Грэс прервала молчание. Она не раскрывала рта, пока не осмотрела с ног до головы свою побежденную соперницу с подчеркнутым презрением.
— Стойте тут. Мне приятно смотреть на вас, — сказала она, безмерно наслаждаясь своими собственными жестокими словами. — Ни к чему падать тебе в обморок. Здесь нет леди Джэнет Рой, чтобы приводить вас в чувство. Здесь нет сегодня мужчин, я нашла вас наконец. Слава Богу, настала моя очередь! Вы не можете ускользнуть от меня теперь!
Вся мелочность ее натуры, обнаружившаяся в Грэс при встрече в домике, когда Мерси рассказала историю своей жизни, теперь проявилась опять. Женщина, которая в ту трагическую ночь не почувствовала побуждения взять страдающее и раскаивающееся существо за руку, была та самая женщина, которая теперь не могла чувствовать сострадания, воздержаться от злобного торжества. Мерси ответила ей терпеливо, тихо, умоляюще.
— Я вас не избегала, — сказала она, — я сама пошла бы к вам, если бы знала, что вы здесь. Я стремилась всем сердцем признаться, что виновата перед вами и загладить мою вину как только могу. Я так хотела заслужить ваше прощение, что не могла бояться видеть вас.
Как ни примирителен был ответ, он был произнесен с чувством собственного достоинства, которое распалило ярость Грэс.
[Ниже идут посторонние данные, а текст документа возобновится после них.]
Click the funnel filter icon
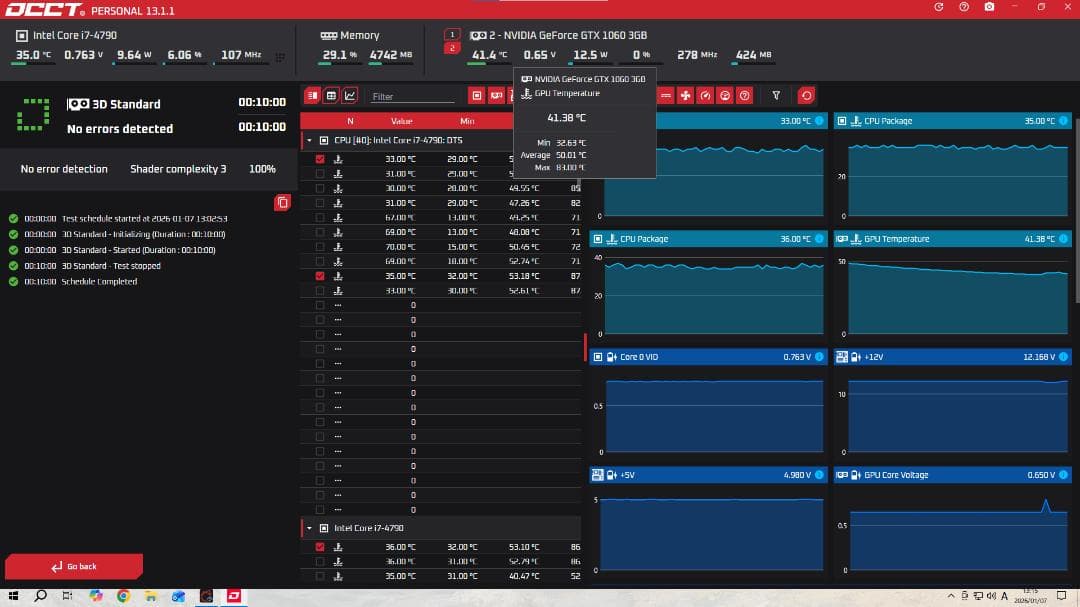 click(776, 96)
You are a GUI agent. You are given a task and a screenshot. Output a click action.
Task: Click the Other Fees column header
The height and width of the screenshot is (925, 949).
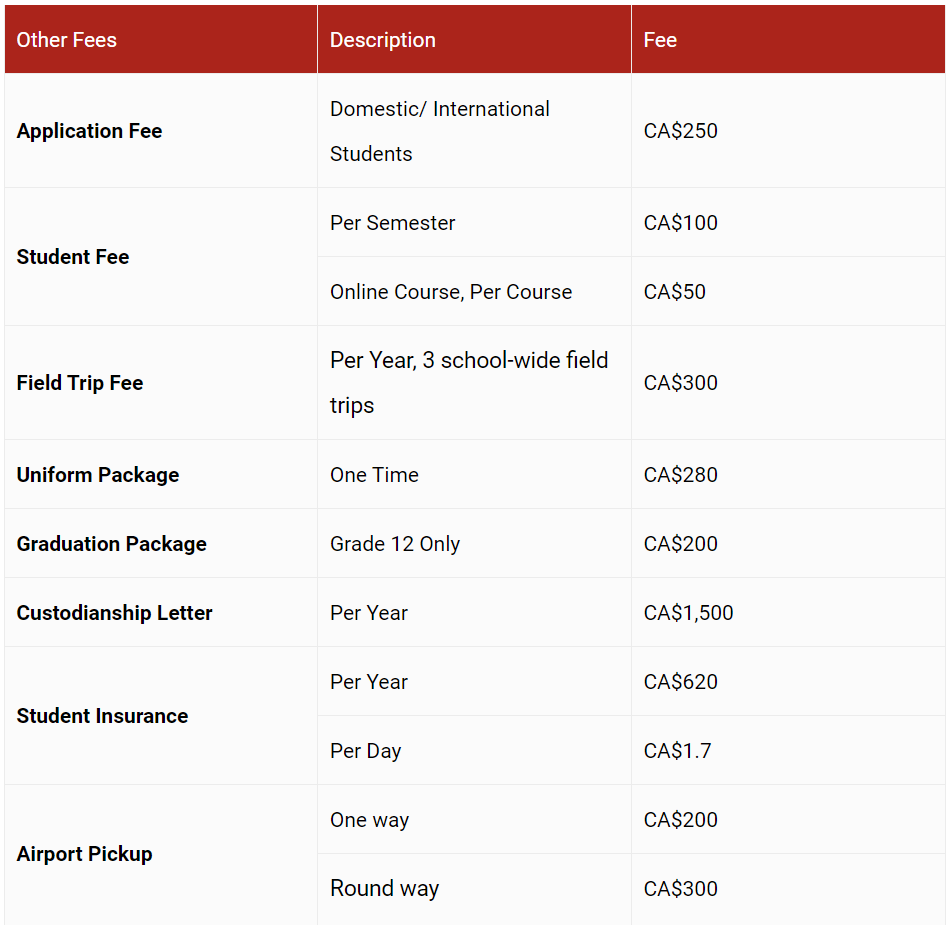pyautogui.click(x=67, y=40)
— Как вы смеете говорить со мной как с равной? — вспылила она. — Вы стоите тут и отвечаете мне, как будто имеете право занимать место в этом доме. Дерзкая женщина! Я имею право занимать здесь место, и что я принуждена делать? Я принуждена шататься около дома, бегать от слуг, прятаться как воровка и ждать как нищая, для чего? Для того, чтобы иметь возможность поговорить с вами. Да! С вами, сударыня, пропитанной воздухом приюта и покрытой уличной грязью!